(Data to use):
• • •

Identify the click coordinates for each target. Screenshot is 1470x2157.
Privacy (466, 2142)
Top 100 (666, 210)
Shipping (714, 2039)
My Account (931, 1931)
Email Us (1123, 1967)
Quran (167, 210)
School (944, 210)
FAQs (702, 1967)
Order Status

• • •

(Try it):
Output the whole listing exactly.

(Solved exercise):
Identify the click coordinates for each target. Screenshot is 1470x2157.
Privacy (466, 2142)
Top 100 (666, 210)
Shipping (714, 2039)
My Account (931, 1931)
Email Us (1123, 1967)
Quran (167, 210)
School (944, 210)
FAQs (702, 1967)
Order Status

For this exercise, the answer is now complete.